The preventative screening guideline provided by USPSFT summarizes all the recent research evidence and is recommended for implementation nationwide. First, USPSTF (2016) recommends the mammography test every two years for women aged 50-74. The screening pattern is expected to prevent up to 32 deaths in every 10,000 women of the patient group (USPSTF, 2016). Second, physicians are advised to make individualized mammography screening decisions for females aged 40-49 after informing the patient about possible risks (USPSTF, 2016). Physicians may also consider annual mammography, especially in women aged 60-69 with the family history of breast cancer (USPSTF, 2016). In short, the US authorities offer a comprehensive and adherent guideline for addressing the matter that is confirmed by recent evidence.
Conclusion
As there is no reliable treatment for late stages of breast cancer, the primary method for decreasing the number of deaths from the condition is preventative screening.

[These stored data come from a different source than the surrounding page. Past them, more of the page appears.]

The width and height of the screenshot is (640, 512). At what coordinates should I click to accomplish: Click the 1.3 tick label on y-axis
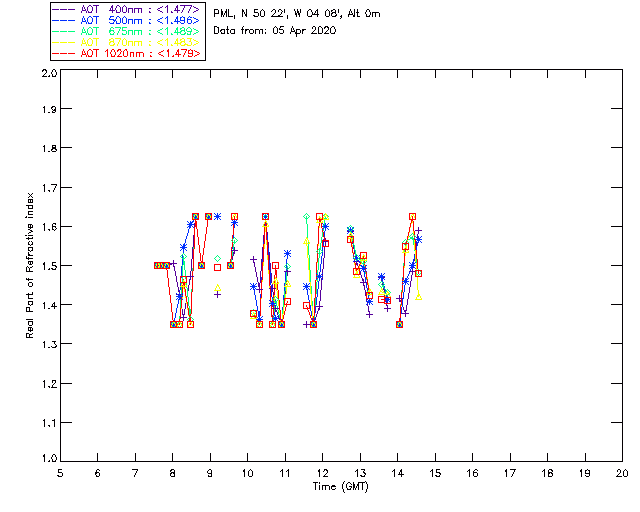tap(48, 344)
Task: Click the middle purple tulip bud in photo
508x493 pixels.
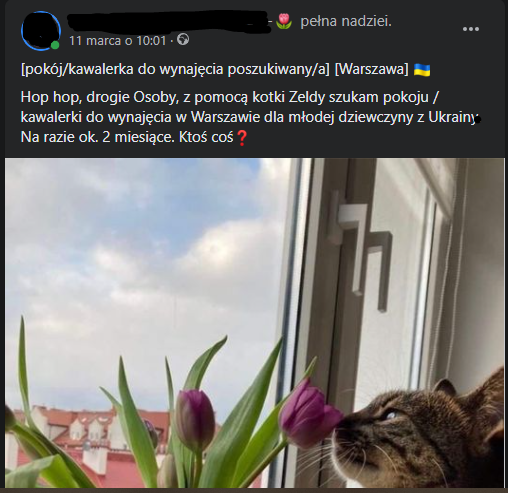Action: click(x=195, y=418)
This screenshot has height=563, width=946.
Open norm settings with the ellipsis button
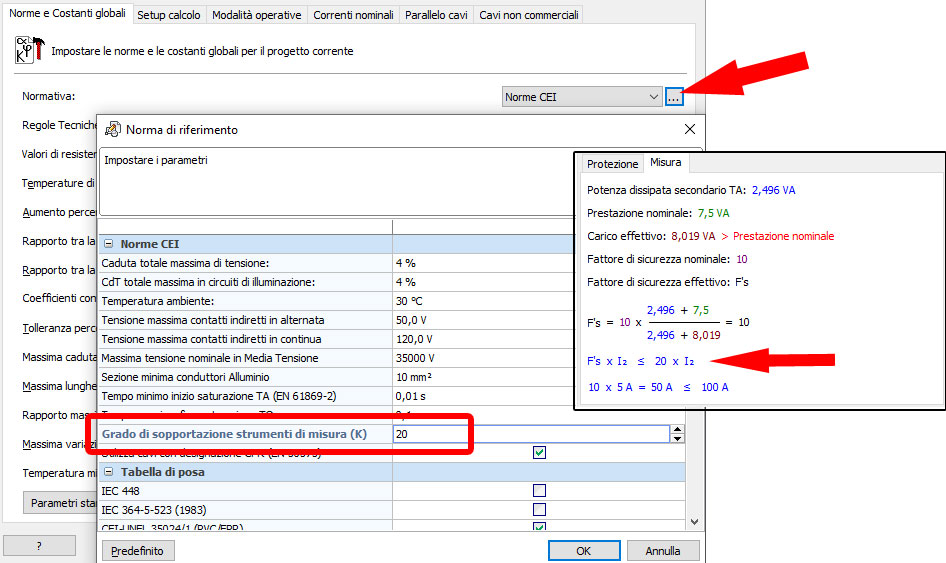tap(674, 97)
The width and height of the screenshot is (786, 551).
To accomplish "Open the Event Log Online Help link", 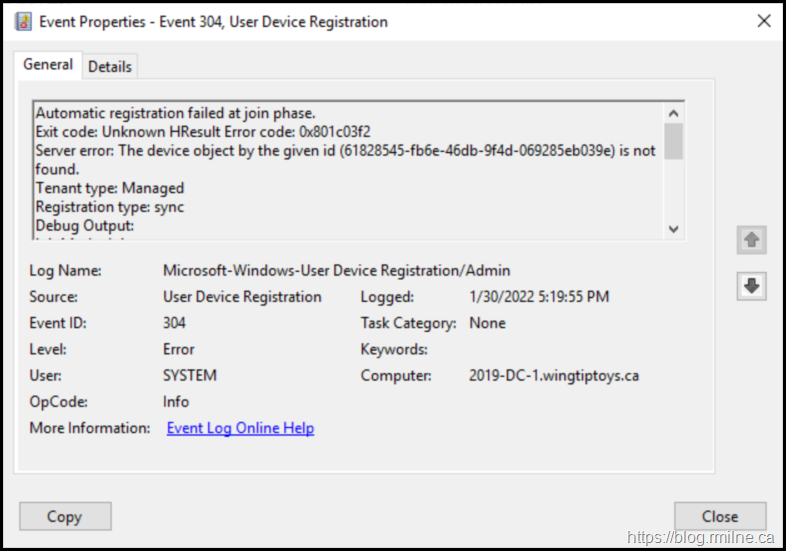I will click(x=240, y=428).
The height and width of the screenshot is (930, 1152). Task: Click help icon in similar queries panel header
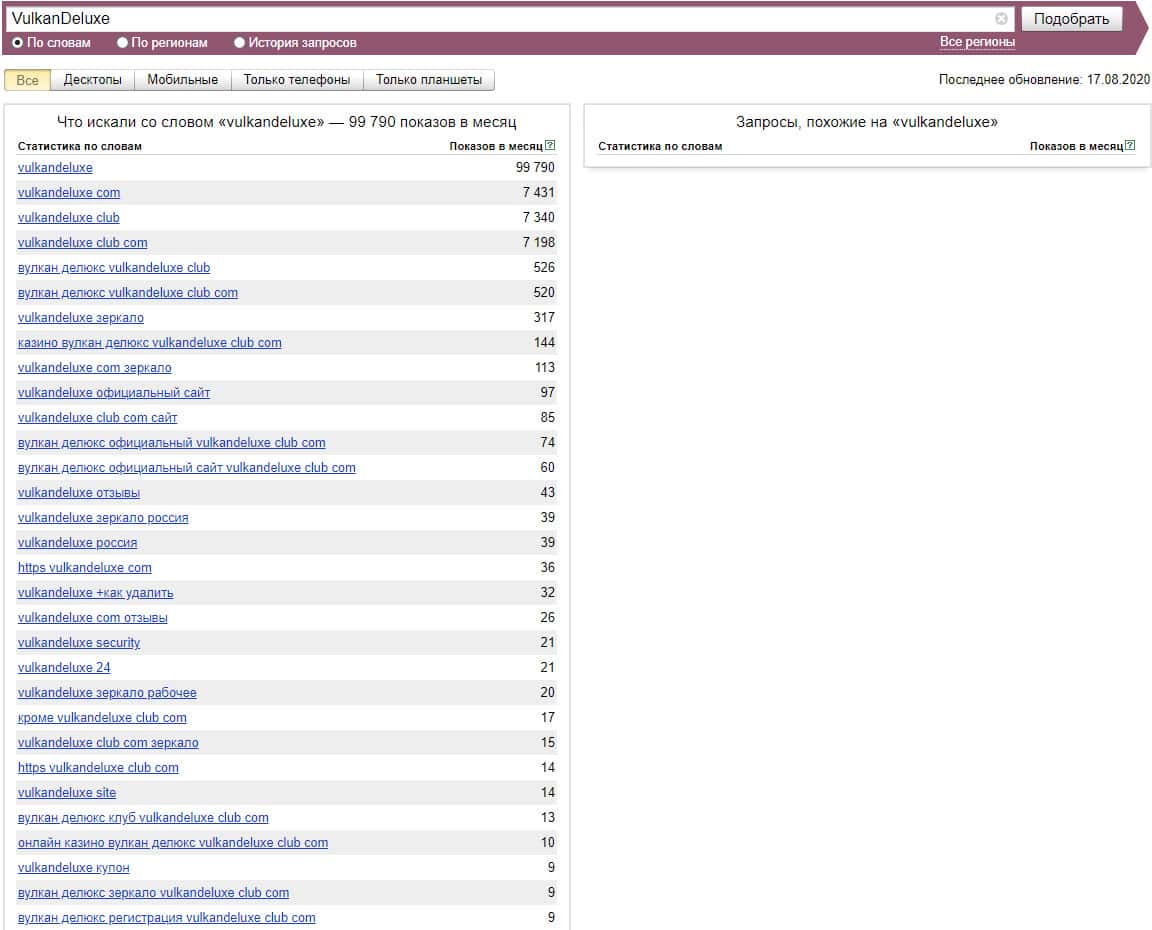point(1130,146)
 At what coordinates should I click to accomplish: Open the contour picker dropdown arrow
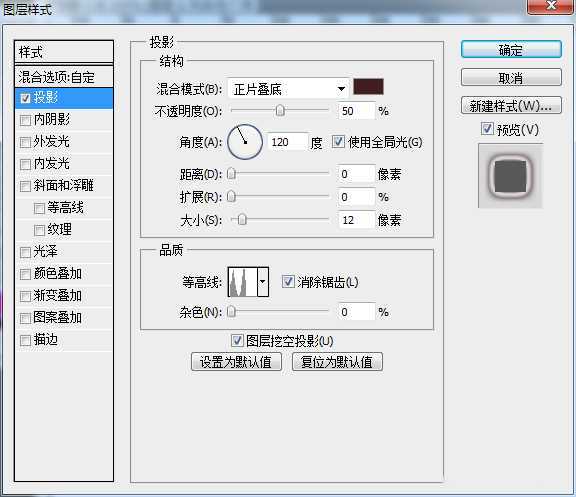tap(263, 282)
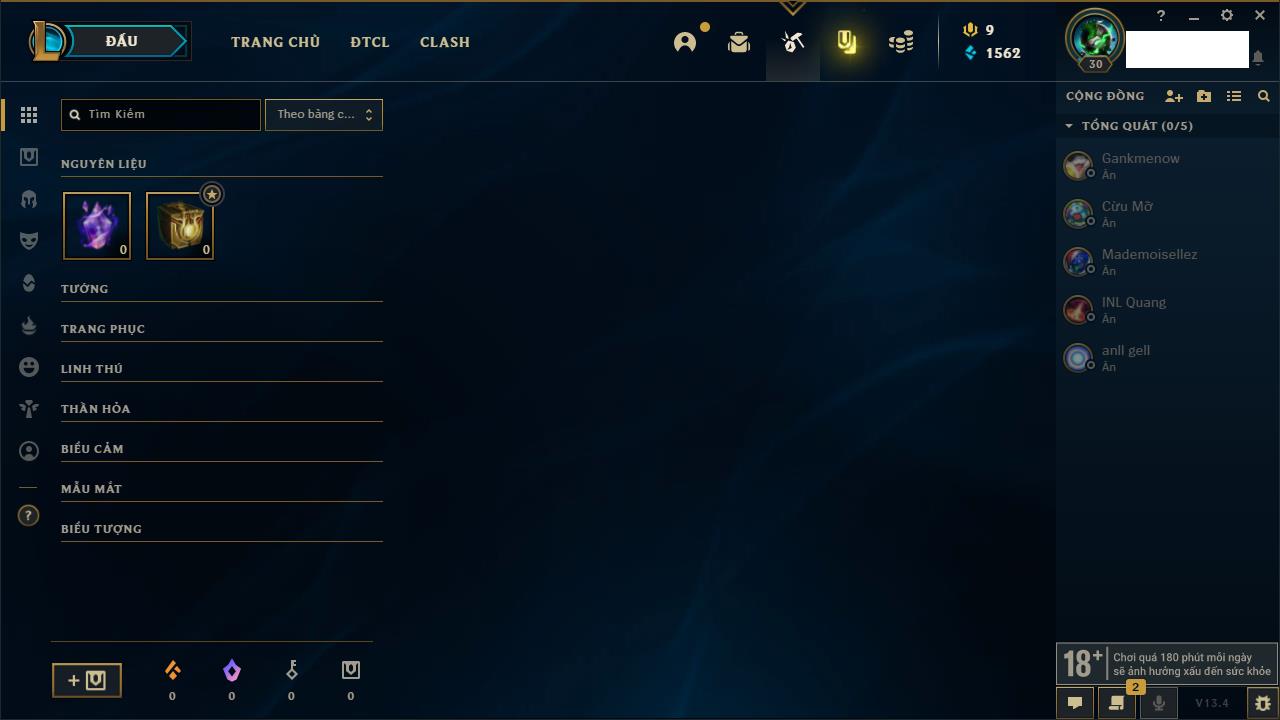This screenshot has height=720, width=1280.
Task: Open the 'Theo bảng c...' sort dropdown
Action: [x=324, y=114]
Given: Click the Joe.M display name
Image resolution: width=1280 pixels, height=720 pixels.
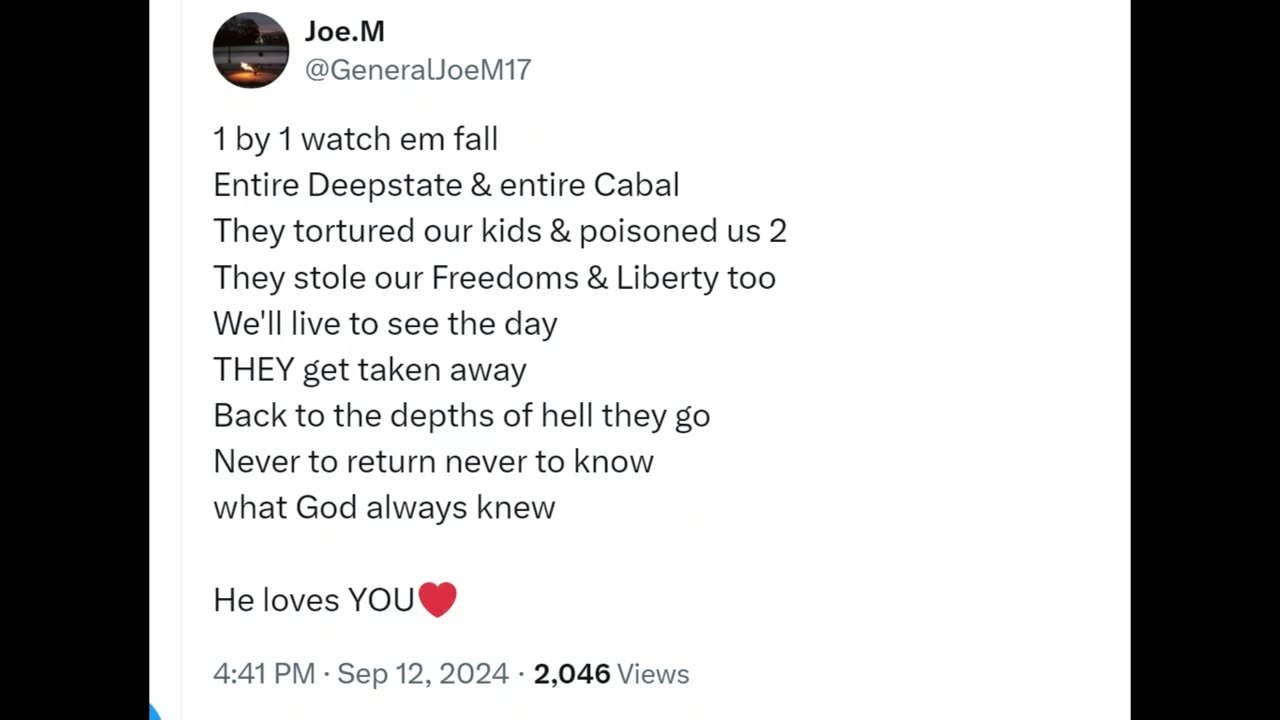Looking at the screenshot, I should click(344, 32).
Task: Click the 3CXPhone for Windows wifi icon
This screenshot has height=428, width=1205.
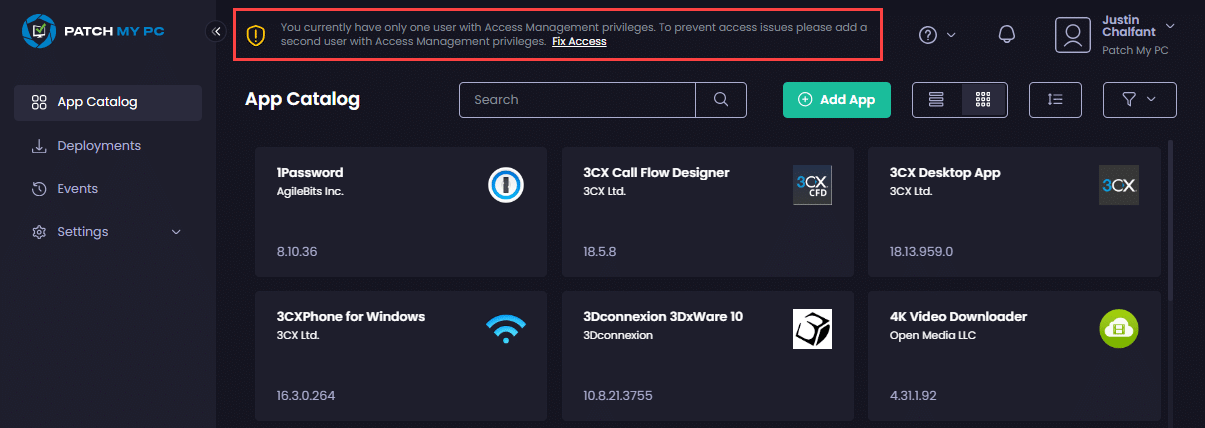Action: [506, 329]
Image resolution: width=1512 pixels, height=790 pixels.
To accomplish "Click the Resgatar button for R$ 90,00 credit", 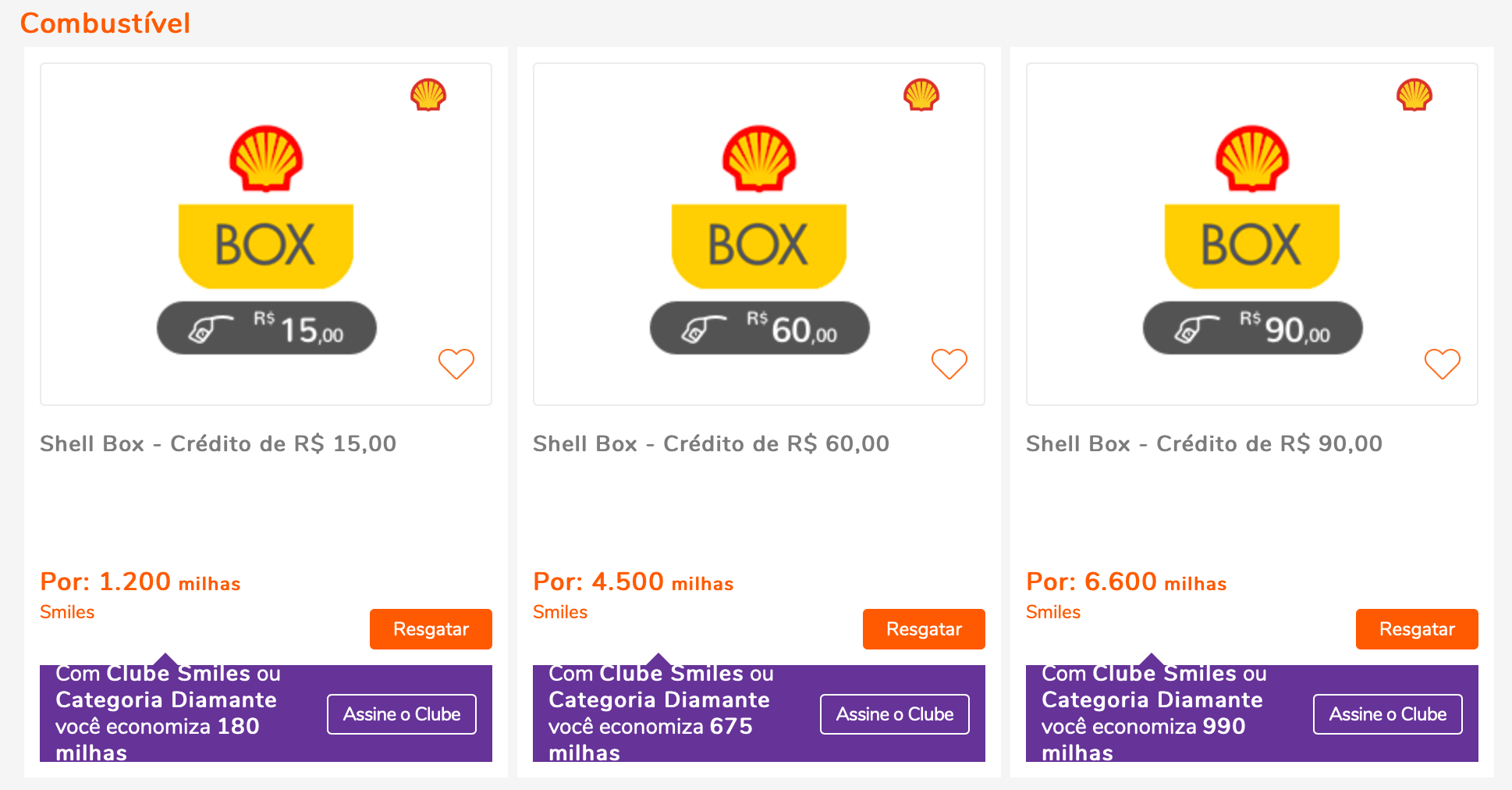I will click(1417, 629).
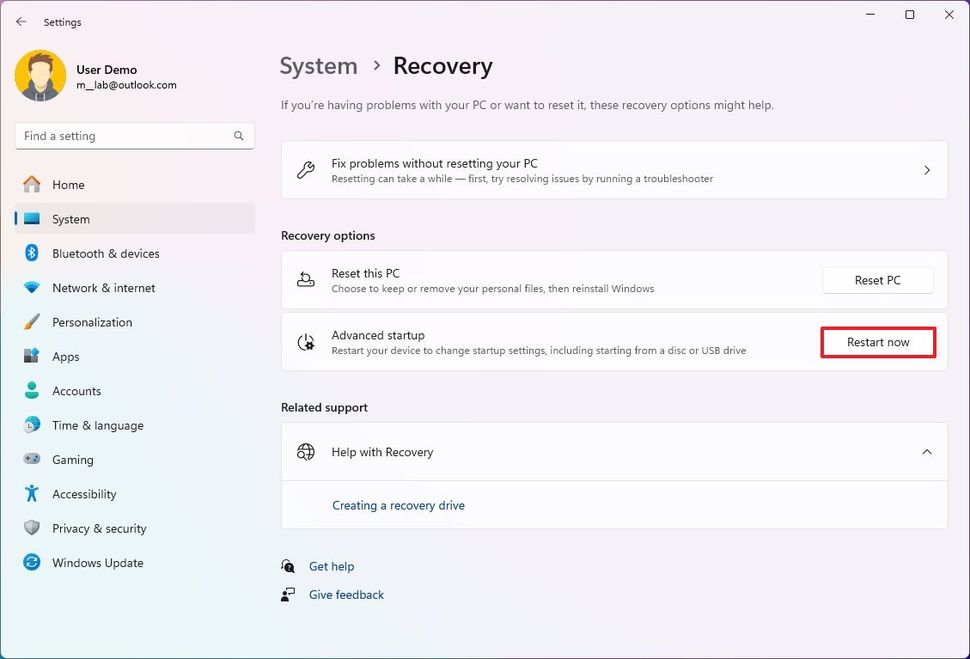Click the Get help icon
Image resolution: width=970 pixels, height=659 pixels.
pos(287,566)
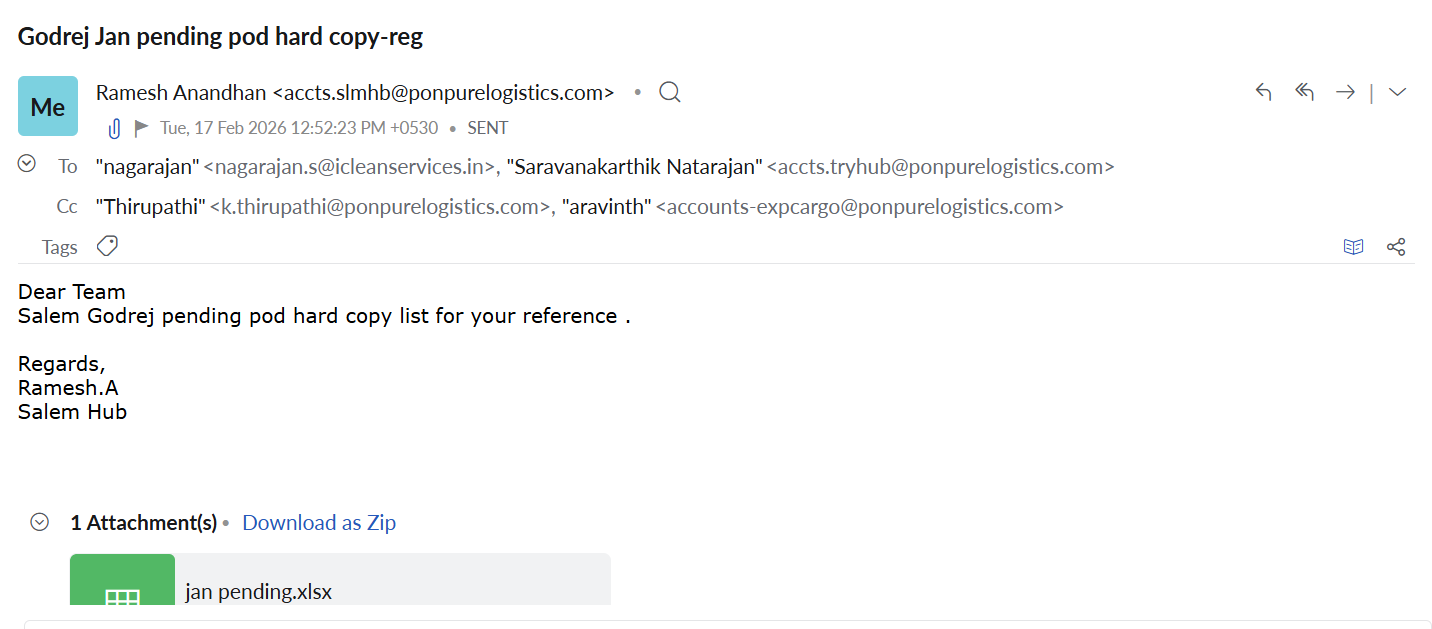Click the green spreadsheet file icon
Viewport: 1432px width, 629px height.
[122, 585]
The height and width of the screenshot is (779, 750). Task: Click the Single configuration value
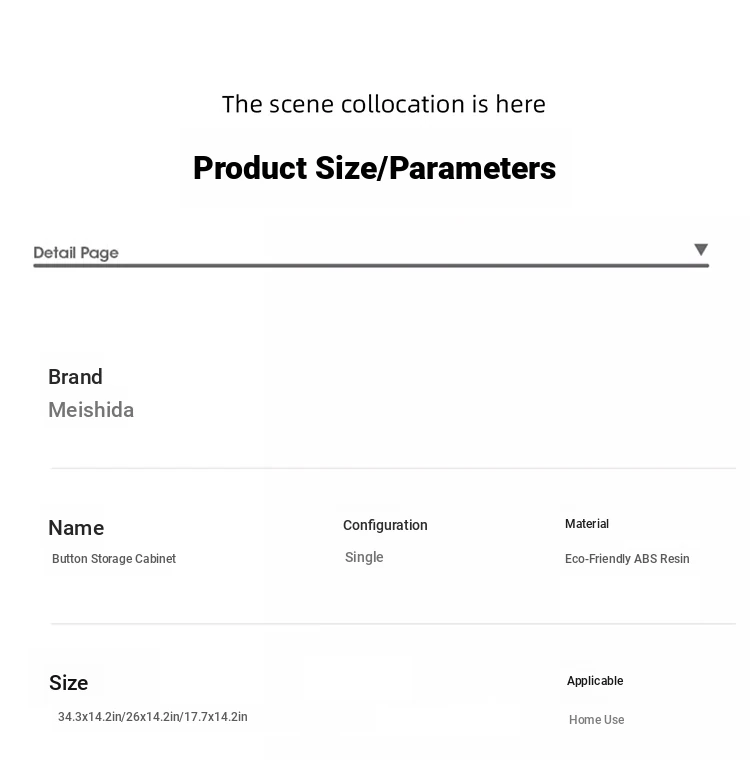point(364,557)
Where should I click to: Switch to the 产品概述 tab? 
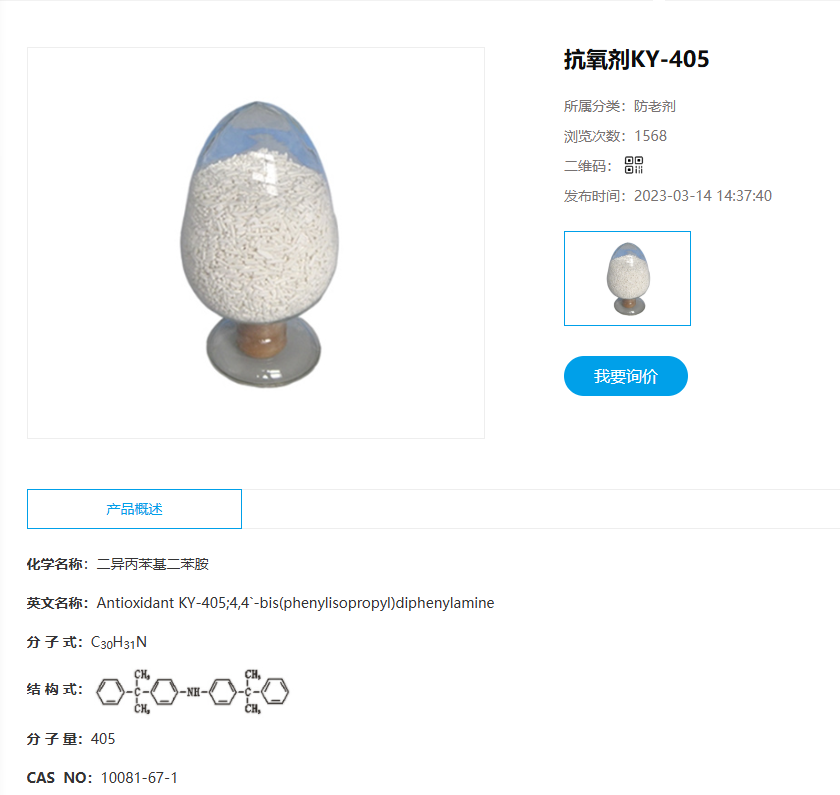pos(134,509)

The introduction of biennial mammography tests is associated with a significant breast cancer mortality decrease in women aged 50-74. However, the test has possible adverse outcomes that should be considered before ordering the procedure. Decisions concerning the matter should be made after measuring all the harms and benefits of the process.
References
Fletcher, R. H., Fletcher, S. W., & Fletcher, G. S. (2012). Clinical epidemiology: The essentials (5th ed.). Baltimore, MD: Lippincott Williams & Wilkins.
Pace, L., & Keating, N. (2014). A systematic assessment of benefits and risks to guide breast cancer screening decisions. JAMA, 311(13), 1327. Web.
U.S. Preventive Services Task Force. (2016) Final recommendation statement. Breast cancer: Screening. Web.